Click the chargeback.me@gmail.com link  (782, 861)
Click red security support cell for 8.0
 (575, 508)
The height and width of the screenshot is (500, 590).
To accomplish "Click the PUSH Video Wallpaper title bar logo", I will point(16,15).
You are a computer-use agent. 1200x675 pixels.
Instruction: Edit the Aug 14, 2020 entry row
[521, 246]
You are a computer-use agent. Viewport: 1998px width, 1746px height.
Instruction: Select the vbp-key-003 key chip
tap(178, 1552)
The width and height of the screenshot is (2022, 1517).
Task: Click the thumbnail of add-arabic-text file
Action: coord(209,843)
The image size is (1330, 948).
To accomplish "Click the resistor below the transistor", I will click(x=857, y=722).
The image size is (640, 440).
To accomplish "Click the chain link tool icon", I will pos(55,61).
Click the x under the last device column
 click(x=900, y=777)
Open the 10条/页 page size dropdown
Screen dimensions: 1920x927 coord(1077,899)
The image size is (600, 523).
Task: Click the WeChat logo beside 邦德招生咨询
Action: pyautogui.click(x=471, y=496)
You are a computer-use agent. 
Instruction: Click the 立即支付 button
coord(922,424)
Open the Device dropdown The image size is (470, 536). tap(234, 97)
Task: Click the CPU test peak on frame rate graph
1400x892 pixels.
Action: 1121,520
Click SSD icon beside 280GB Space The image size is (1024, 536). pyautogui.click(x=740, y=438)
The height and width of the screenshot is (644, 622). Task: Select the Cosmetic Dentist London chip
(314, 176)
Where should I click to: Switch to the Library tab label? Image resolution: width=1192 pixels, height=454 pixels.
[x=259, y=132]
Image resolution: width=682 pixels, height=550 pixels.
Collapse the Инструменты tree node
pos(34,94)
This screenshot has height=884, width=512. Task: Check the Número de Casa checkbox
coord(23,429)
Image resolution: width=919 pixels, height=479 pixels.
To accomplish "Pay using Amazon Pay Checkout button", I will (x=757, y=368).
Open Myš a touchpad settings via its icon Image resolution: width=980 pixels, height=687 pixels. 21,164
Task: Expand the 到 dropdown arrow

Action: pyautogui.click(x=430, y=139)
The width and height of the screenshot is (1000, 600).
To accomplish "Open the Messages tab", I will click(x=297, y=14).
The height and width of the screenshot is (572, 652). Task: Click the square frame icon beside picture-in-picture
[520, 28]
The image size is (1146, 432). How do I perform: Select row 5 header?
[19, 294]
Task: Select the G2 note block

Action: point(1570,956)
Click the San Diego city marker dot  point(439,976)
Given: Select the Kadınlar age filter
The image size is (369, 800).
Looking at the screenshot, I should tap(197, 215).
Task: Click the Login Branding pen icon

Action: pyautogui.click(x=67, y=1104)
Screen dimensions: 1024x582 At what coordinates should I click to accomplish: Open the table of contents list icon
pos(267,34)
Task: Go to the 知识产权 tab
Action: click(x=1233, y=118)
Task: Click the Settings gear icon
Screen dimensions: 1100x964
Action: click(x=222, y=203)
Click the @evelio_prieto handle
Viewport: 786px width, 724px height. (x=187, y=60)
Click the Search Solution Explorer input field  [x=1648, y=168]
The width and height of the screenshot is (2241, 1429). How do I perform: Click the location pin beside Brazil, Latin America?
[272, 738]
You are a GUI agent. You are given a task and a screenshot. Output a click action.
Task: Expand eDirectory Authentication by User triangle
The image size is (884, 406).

**What the exercise asks**:
Rewrite the lines starting with the line that contains "Click SSD icon" and going on through the line that contains "Open Myš a touchpad", requests included, with every coordinate in the answers multiplied by 2.2 and rounded to the nearest whole number, halves rounded up.

**Exercise answer**:
Click SSD icon beside 280GB Space The image size is (1024, 536). pyautogui.click(x=1628, y=964)
The height and width of the screenshot is (644, 622). Task: Select the Cosmetic Dentist London chip
(691, 387)
Where should I click to: Switch to the Library tab label? Image resolution: width=1192 pixels, height=454 pixels.
[x=570, y=290]
Image resolution: width=682 pixels, height=550 pixels.
Collapse the Инструменты tree node
pos(75,207)
This screenshot has height=884, width=512. Task: Check the Número de Casa checkbox
coord(51,944)
Image resolution: width=919 pixels, height=479 pixels.
To accomplish "Pay using Amazon Pay Checkout button", I will (x=1665, y=810).
Open Myš a touchpad settings via its icon Image resolution: width=980 pixels, height=687 pixels. 46,361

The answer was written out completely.